For the nine months, the company's sales increased 9.5% to a record $842.2 million from $769.5 million in the same period of the prior year. Operating income was $96,868,000 compared to $96,294,000 a year ago. Income before provision for income taxes was $79,207,000 compared to $82,506,000 a year ago. Net income was $46.5 million or $1.39 per diluted share, as compared to $51.9 million, or $1.56 per diluted share in the same period of fiscal 2017. Diluted earnings per share for the first nine months of fiscal 2018 included $0.18 of one-time costs, consisting of $0.04 per share in management transition costs, $0.04 per share in litigation settlement costs and $0.10 per share related to the net impact of newly enacted tax legislation. Diluted earnings per share for the nine-month period also included $0.02 per share for the estimated net impact of Hurricane Irma in the second quarter.
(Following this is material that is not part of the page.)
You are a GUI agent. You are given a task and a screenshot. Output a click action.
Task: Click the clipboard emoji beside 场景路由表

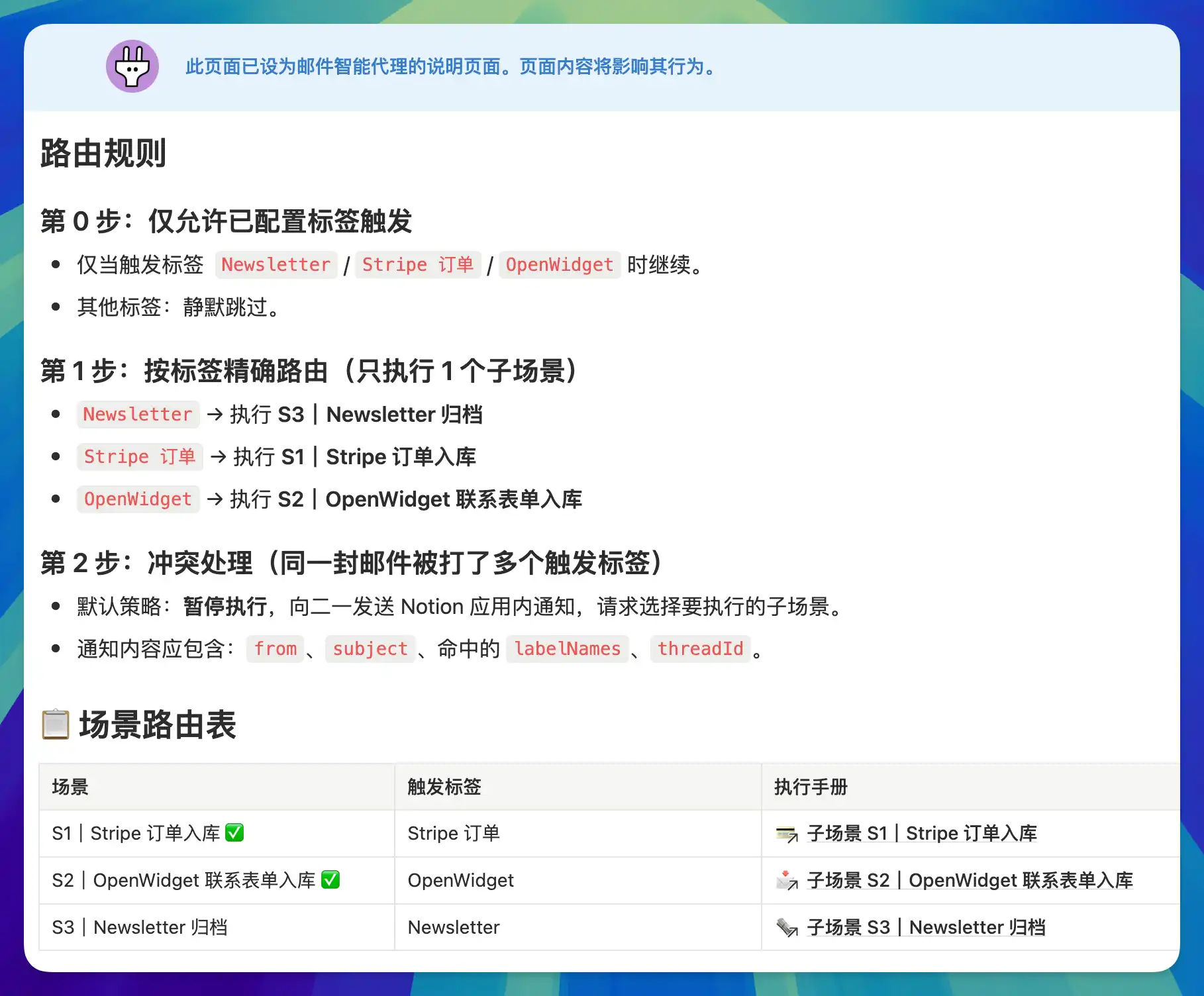(x=56, y=724)
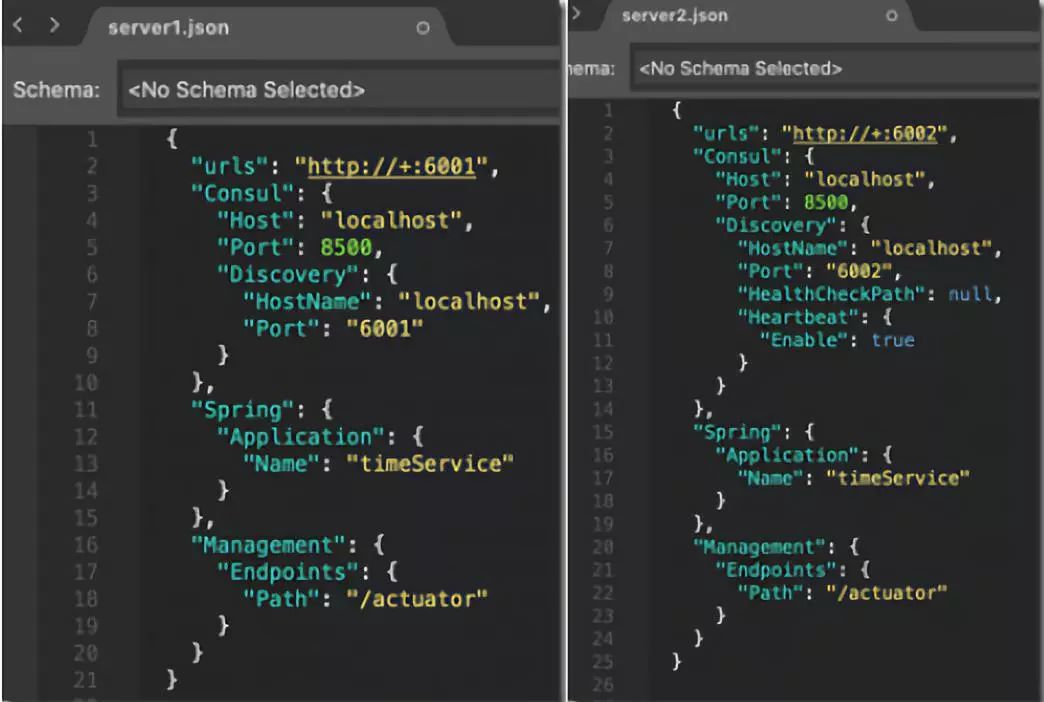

For the year 2018, based on current sales, business and economic trends, and recently announced and completed acquisitions, the company now anticipates fiscal 2018 sales to be in the range of $1.120 billion to $1.135 billion, an increase of 10% to 11% as compared to fiscal 2017 sales. Fiscal 2018 sales guidance assumes a comparable store sales decrease of 0.5% to an increase of 0.5% on a 52-week basis (an increase of 1.5% to 2.5% including an extra week in the fourth quarter). This compares to the previous sales guidance range of $1.115 billion to $1.145 billion, which assumed a comparable store sales decrease of 1.0% to an increase of 1.0% on a 52-week basis. The company also updated its fiscal 2018 diluted earnings per share guidance to a range of $1.88 to $1.93, to reflect the revised comparable store sales guidance, as well as $0.04 in third quarter litigation settlement costs, $0.10 in third quarter incremental net tax expense and an expected $0.02 in net tax benefit in the fourth quarter from the newly enacted tax legislation. This compares to previous guidance of $1.95 to $2.10. Fiscal 2018 diluted earnings per share guidance continues to assume $0.05 in management transition costs and $0.10 of contribution from the 53rd week, and now includes $0.16 to $0.18 in accretion from recent acquisitions, compared to previous guidance of $0.15 to $0.19.
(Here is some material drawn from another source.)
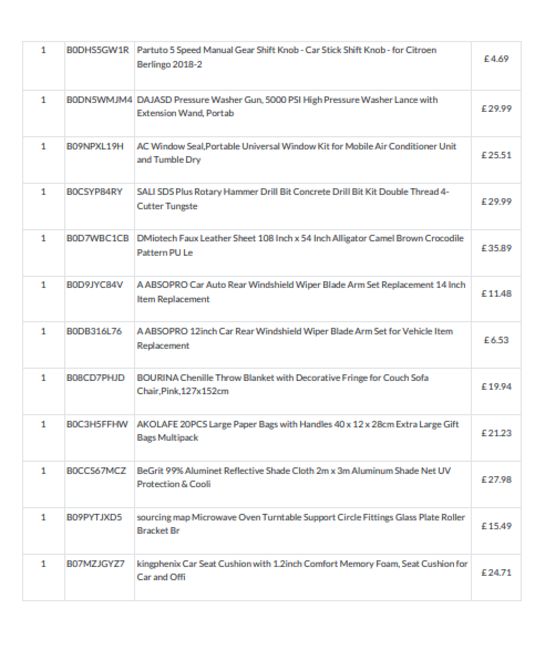Click the BeGrit Aluminet Shade Cloth description
This screenshot has width=535, height=650.
click(294, 477)
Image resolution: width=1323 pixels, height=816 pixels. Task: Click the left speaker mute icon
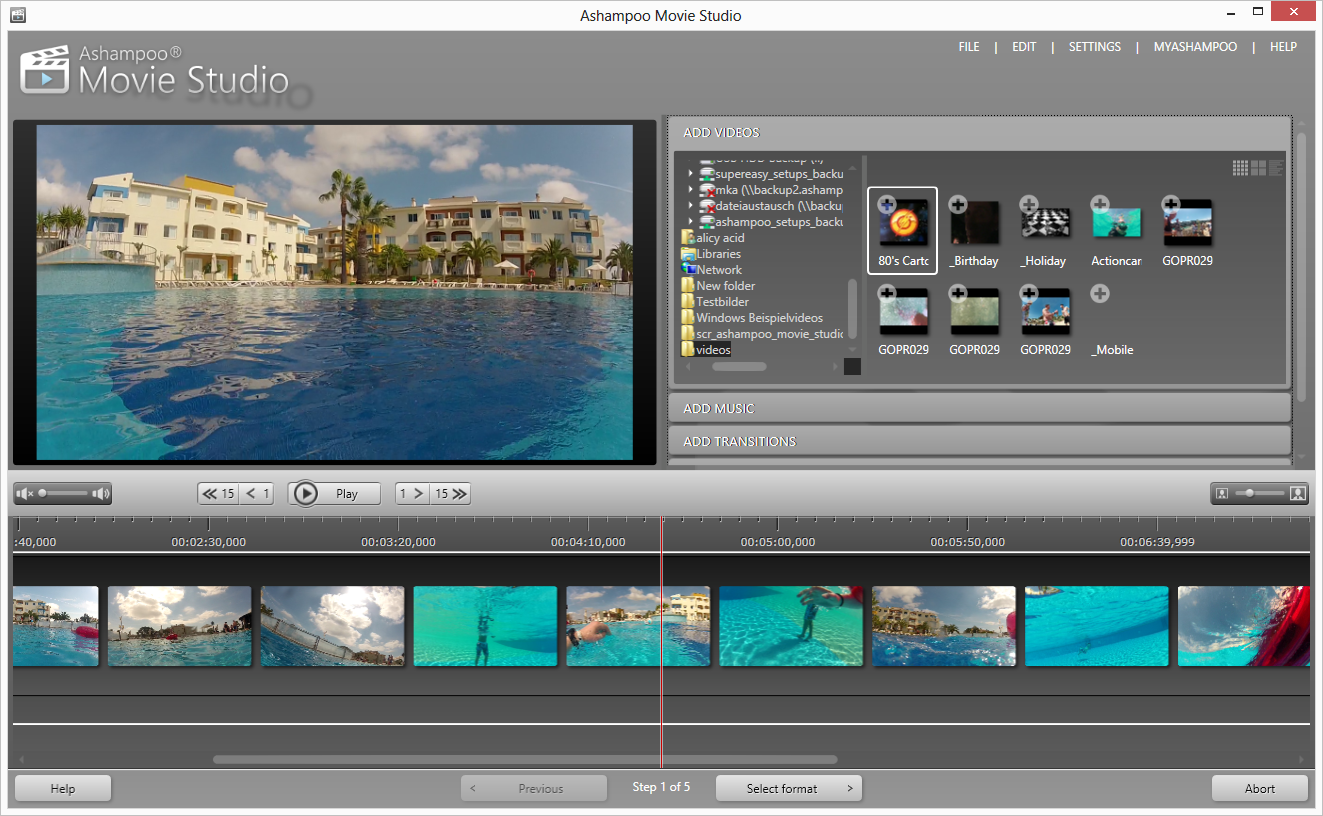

The company expects future earnings to be positively impacted by the new tax legislation, largely due to the reduction of the U.S. federal corporate income tax rate. This should represent a reduction in the estimated annual effective tax rate from approximately 37% to 24%, and a benefit of between $0.45 and $0.50 of diluted earnings per share in fiscal 2019.

The company expects to open another 13 locations in the fourth quarter with 27 greenfield stores openings expected for fiscal 2018.